(Collected data)
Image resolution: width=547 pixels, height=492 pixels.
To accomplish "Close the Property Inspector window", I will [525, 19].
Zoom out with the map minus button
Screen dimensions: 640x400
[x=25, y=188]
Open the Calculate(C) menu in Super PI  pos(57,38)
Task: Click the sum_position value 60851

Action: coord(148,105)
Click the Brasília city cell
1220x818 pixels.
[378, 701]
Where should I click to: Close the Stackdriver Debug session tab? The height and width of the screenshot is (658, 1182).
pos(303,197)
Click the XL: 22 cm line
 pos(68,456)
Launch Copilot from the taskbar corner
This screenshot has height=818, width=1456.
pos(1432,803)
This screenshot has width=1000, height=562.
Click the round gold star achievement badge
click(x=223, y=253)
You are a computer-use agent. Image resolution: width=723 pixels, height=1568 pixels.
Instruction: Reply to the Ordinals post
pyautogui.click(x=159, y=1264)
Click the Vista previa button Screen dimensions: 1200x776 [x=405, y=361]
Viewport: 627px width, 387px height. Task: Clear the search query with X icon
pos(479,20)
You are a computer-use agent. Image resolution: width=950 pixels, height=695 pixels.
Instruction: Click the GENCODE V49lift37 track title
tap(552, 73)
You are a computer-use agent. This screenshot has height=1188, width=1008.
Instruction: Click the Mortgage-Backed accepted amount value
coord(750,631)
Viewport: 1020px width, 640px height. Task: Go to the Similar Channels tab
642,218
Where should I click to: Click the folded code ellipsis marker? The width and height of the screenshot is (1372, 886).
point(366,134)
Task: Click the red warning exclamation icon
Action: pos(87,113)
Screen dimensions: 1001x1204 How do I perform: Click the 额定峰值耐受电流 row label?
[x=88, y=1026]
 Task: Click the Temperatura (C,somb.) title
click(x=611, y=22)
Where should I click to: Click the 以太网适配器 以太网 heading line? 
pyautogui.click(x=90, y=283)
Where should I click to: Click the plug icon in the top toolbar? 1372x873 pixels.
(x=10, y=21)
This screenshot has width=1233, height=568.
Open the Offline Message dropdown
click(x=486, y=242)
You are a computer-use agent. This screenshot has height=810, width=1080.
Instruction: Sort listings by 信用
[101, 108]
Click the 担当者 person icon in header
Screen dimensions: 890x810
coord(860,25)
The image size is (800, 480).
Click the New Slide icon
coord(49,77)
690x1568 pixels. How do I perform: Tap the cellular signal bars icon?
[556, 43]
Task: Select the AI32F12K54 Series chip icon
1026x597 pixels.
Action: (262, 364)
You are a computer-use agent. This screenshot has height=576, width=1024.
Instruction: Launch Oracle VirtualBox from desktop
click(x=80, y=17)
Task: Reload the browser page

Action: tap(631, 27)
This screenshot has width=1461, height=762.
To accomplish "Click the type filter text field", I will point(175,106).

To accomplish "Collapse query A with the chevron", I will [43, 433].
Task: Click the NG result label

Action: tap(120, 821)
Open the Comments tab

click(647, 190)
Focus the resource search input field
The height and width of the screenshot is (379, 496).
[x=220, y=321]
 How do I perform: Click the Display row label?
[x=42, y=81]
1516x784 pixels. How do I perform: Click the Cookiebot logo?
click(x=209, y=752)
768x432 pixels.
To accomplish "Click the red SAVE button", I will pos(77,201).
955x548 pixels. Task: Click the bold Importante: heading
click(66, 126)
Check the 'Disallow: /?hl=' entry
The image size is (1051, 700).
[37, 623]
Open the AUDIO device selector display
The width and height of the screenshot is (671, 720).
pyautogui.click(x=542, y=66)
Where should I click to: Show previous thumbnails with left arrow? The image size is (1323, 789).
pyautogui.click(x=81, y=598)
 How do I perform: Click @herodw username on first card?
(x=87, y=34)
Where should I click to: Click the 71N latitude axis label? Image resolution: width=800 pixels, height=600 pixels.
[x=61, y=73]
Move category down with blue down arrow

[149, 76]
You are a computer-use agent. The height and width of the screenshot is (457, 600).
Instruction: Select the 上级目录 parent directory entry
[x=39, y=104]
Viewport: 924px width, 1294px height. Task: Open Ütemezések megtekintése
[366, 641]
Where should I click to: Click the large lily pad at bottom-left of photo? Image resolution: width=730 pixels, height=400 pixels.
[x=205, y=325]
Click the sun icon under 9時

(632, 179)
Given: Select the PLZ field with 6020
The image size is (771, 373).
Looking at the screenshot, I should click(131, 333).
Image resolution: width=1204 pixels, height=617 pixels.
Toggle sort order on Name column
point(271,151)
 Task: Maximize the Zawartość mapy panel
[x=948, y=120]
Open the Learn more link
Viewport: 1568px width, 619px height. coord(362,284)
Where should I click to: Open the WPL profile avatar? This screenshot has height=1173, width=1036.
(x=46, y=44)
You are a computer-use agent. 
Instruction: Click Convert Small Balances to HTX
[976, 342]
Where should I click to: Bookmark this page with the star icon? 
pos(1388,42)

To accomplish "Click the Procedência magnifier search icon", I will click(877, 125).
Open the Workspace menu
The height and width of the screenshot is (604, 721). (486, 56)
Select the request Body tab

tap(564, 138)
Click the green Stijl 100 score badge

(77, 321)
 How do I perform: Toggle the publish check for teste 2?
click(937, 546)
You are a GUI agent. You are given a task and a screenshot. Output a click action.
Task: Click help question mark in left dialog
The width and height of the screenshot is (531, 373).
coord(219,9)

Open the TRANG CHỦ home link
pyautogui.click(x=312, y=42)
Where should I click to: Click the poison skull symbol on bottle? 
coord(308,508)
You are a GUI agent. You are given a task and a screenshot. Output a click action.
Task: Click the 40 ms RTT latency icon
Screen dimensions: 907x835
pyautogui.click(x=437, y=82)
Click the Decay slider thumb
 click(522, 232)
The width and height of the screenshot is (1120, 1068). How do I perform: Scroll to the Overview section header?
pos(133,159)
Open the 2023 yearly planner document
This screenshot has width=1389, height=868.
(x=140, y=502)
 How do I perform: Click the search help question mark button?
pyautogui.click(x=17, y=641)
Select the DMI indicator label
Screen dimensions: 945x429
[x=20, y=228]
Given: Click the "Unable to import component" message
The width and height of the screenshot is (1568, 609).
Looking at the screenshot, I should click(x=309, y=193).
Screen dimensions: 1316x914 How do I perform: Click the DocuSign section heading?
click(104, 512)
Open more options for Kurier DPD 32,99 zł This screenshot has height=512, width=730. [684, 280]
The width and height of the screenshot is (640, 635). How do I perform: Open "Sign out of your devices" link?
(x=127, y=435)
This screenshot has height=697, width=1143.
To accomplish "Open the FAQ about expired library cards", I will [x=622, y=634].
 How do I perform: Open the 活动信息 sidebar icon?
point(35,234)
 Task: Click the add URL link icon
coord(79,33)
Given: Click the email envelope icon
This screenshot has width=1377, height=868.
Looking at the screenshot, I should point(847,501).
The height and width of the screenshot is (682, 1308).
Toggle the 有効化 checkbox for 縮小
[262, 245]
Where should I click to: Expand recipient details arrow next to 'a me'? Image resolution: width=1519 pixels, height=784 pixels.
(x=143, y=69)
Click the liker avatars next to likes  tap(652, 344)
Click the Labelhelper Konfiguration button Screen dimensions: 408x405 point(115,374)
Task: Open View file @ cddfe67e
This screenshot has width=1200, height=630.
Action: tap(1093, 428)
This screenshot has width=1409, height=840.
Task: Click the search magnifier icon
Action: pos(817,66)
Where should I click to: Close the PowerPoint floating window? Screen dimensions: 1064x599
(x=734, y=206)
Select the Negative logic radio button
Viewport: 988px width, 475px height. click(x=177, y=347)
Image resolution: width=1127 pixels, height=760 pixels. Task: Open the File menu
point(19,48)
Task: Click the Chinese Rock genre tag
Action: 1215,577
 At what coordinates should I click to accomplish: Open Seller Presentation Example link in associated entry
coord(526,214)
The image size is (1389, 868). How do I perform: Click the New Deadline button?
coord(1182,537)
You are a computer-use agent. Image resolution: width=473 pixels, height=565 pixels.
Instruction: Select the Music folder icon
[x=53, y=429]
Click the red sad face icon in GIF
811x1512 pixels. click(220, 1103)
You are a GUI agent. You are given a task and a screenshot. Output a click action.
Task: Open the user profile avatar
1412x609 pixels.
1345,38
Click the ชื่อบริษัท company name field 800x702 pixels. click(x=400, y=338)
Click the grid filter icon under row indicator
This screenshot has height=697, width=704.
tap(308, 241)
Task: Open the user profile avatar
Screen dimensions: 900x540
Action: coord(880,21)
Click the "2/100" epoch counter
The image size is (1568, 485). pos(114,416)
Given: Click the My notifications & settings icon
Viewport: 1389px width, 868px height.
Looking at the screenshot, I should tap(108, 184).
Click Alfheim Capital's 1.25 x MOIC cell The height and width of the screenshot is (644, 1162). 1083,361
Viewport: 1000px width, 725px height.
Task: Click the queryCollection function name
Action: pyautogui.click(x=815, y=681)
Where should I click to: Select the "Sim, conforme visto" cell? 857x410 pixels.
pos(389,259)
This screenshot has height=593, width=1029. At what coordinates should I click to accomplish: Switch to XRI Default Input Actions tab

What to do: Up to and including the last line of the records above, print exactly every line from the one that contains "Given: Click the My" onward.

Output of the task:
Given: Click the My notifications & settings icon
Viewport: 1389px width, 868px height.
Looking at the screenshot, I should tap(108, 184).
Click Alfheim Capital's 1.25 x MOIC cell The height and width of the screenshot is (644, 1162). 1083,361
Viewport: 1000px width, 725px height.
Task: Click the queryCollection function name
Action: pyautogui.click(x=815, y=681)
Where should I click to: Select the "Sim, conforme visto" cell? 857x410 pixels.
pos(389,259)
This screenshot has height=593, width=1029. At what coordinates should I click to accomplish: Switch to XRI Default Input Actions tab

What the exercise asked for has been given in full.